= About this exercise =
Transcribe, exactly and without pictures, the lines below from the line with "[Youtube] (1356, 36)" to the line with "Login (152, 10)", both ends included, and no others.

= Records for the exercise =
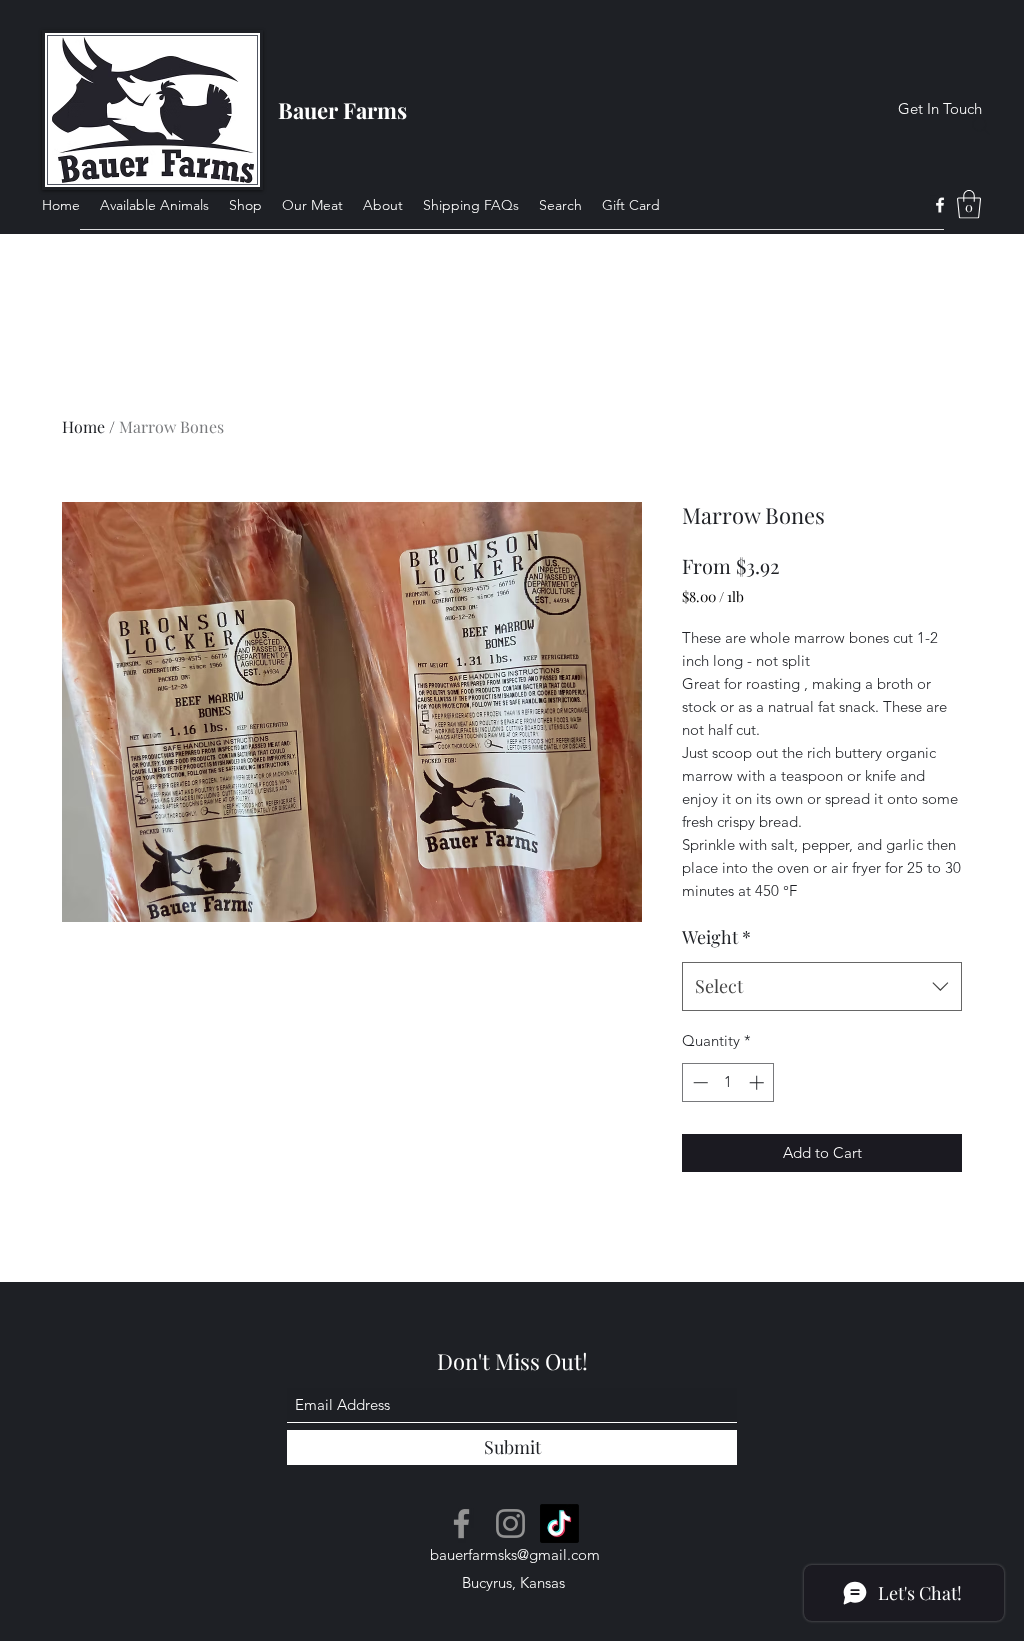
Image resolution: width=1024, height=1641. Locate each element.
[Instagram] (510, 1523)
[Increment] (758, 1082)
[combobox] (822, 987)
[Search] (981, 126)
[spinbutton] (728, 1082)
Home (83, 426)
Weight (716, 937)
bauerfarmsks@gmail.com (515, 1554)
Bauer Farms (342, 110)
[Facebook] (940, 205)
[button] (969, 204)
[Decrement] (698, 1082)
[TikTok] (559, 1523)
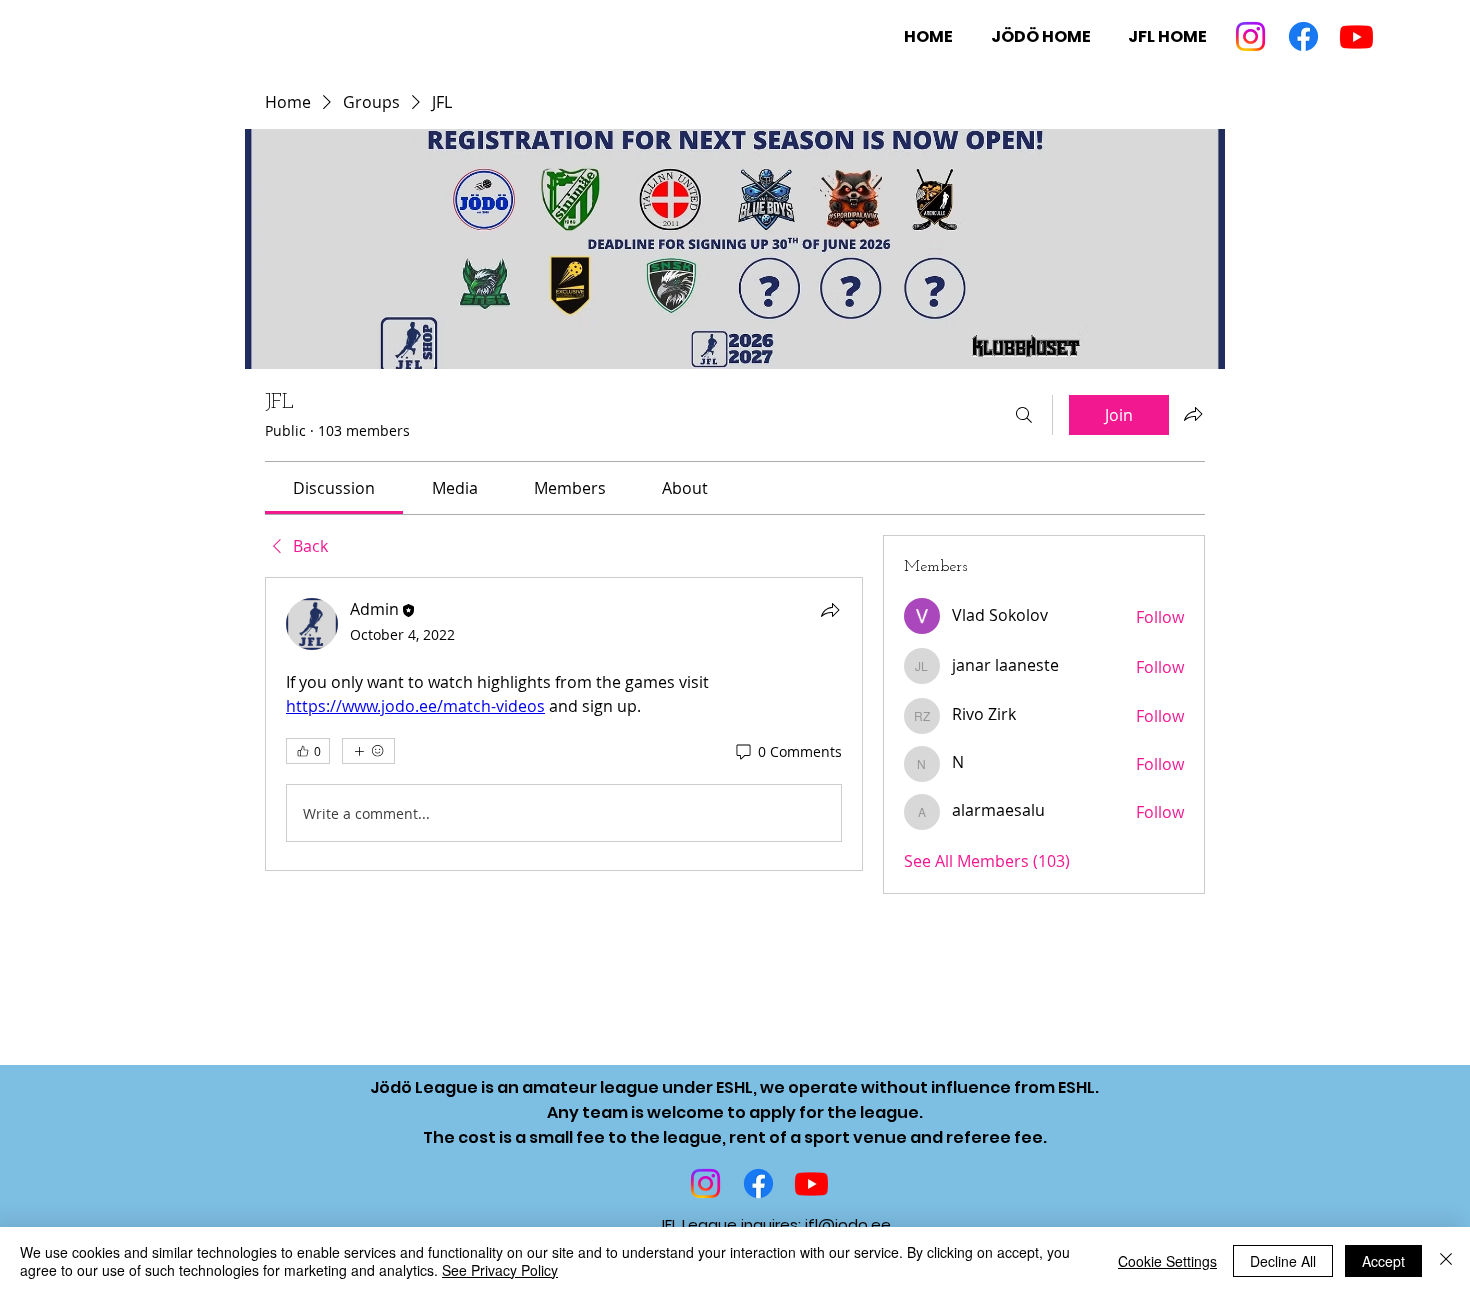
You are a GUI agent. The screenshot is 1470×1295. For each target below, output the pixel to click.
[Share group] (1193, 414)
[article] (564, 724)
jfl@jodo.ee (848, 1224)
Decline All (1283, 1261)
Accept (1383, 1261)
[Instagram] (1250, 36)
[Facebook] (1303, 36)
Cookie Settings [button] (1167, 1261)
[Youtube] (1356, 36)
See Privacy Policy (500, 1270)
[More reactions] (368, 751)
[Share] (830, 610)
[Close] (1446, 1261)
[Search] (1024, 415)
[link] (334, 488)
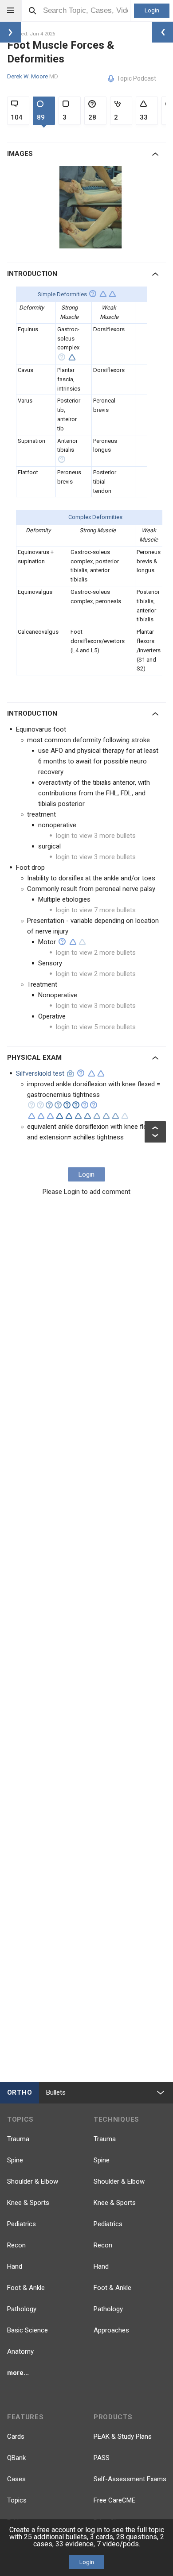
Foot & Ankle (26, 2288)
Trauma (18, 2139)
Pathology (21, 2309)
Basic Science (27, 2330)
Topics (17, 2500)
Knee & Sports (28, 2203)
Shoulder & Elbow (32, 2181)
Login (152, 10)
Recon (16, 2245)
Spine (15, 2160)
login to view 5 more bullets (96, 1027)
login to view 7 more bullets (96, 910)
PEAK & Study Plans (123, 2436)
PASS (102, 2458)
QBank (16, 2458)
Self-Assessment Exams (130, 2479)
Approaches (111, 2330)
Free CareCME (114, 2500)
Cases (16, 2479)
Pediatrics (21, 2224)
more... (18, 2373)
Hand (14, 2266)
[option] (91, 207)
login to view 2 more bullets (96, 953)
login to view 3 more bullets (96, 836)
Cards (15, 2436)
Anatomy (20, 2351)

= Completed task =
[Youtube] (1356, 36)
See Privacy Policy (500, 1270)
[More reactions] (368, 751)
[Share] (830, 610)
[Close] (1446, 1261)
[Search] (1024, 415)
[link] (334, 488)
Foot & Ankle (26, 2288)
Trauma (18, 2139)
Pathology (21, 2309)
Basic Science (27, 2330)
Topics (17, 2500)
Knee & Sports (28, 2203)
Shoulder & Elbow (32, 2181)
Login (152, 10)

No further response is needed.